Patrick Blondeau

Personal information
- Date of birth: 27 January 1968 (age 58)
- Place of birth: Marseille, Bouches-du-Rhône, France
- Height: 1.74 m (5 ft 9 in)
- Position: Right-back

Senior career*
- Years: Team / Apps / (Gls)
- 1987–1989: FC Martigues / 50 / (1)
- 1989–1997: Monaco / 148 / (3)
- 1997–1998: Sheffield Wednesday / 6 / (0)
- 1998: Bordeaux / 9 / (0)
- 1998–2001: Marseille / 78 / (0)
- 2001–2002: Watford / 24 / (0)
- 2002–2005: US Créteil / 58 / (0)
- Total:  / 373 / (4)

International career
- 1997: France / 2 / (0)

= Patrick Blondeau =

French footballer (born 1968)

Patrick Blondeau (born 27 January 1968) is a French former professional footballer who played as a right-back in Ligue 1 and the Premier League.
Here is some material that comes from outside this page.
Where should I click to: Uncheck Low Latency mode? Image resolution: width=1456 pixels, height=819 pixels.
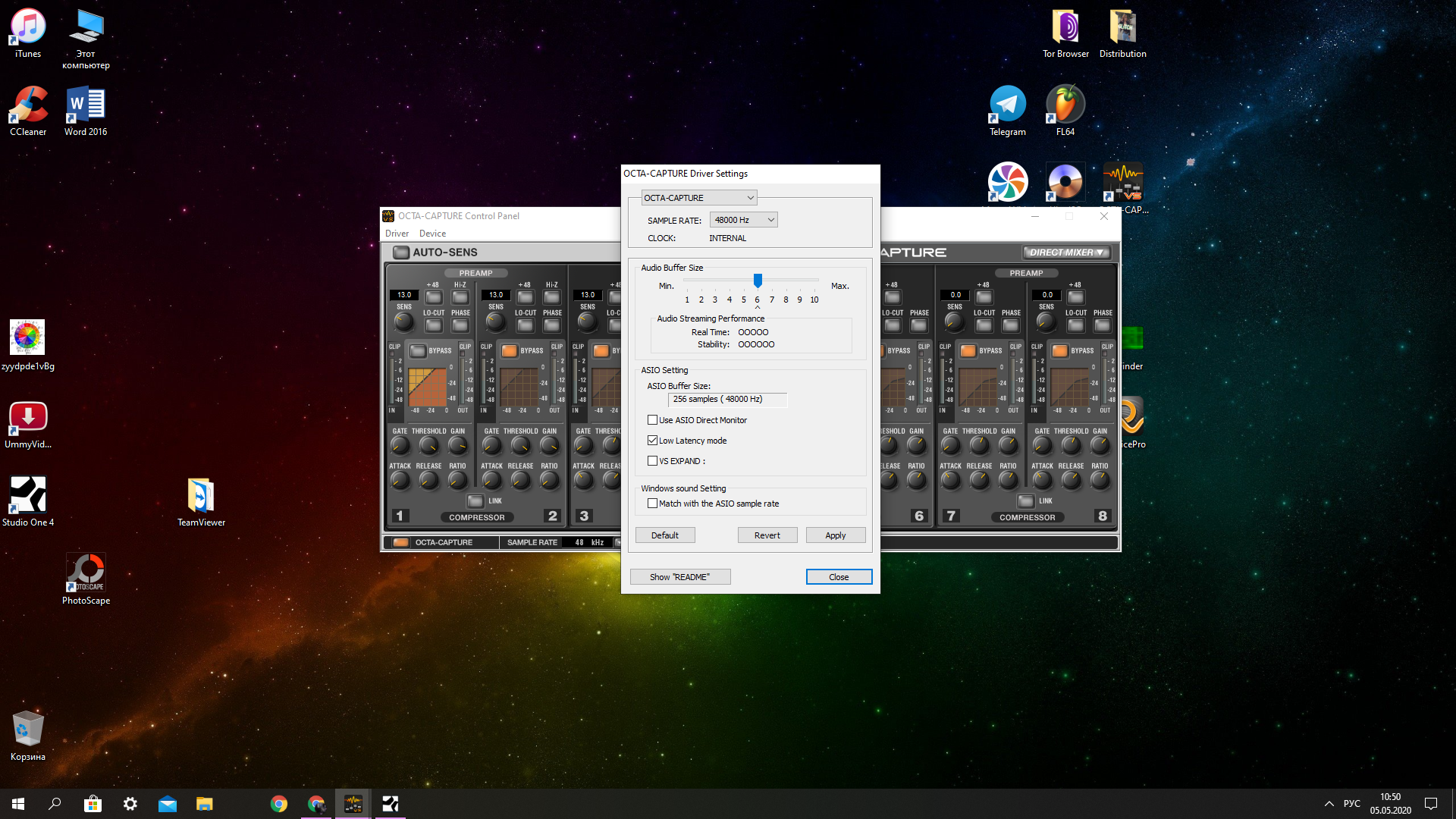point(652,441)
He also made two appearances for the France national team.

==Career==
Born in Marseille, Bouches-du-Rhône, Blondeau began playing professional football with nearby FC Martigues in Ligue 2. He played for Jean Tigana for several years at AS Monaco. He was a key part of the side that won the 1996–97 Ligue 1 title.

For the 1997–98 season Blondeau signed with Sheffield Wednesday for a transfer fee of £1.8 million. He did not settle in Sheffield and returned to France in January 1998.

Blondeau captained his local club, Olympique de Marseille, for three seasons in the prime of his career, and was in the side that lost 3–0 to Parma in the 1998–99 UEFA Cup final. During his time at Marseille, he made a violent tackle on Yves Deroff, who suffered a double-broken leg, in a league match against FC Nantes on 29 May 1999. Blondeau received only a yellow card during the match, but the league later suspended him for six matches.

==Personal life==
Blondeau was married to fashion designer Véronika Loubry until 2016. They have two children: a daughter, model Thylane Blondeau (born 5 April 2001); and a son, Ayrton Blondeau (born 20 May 2007).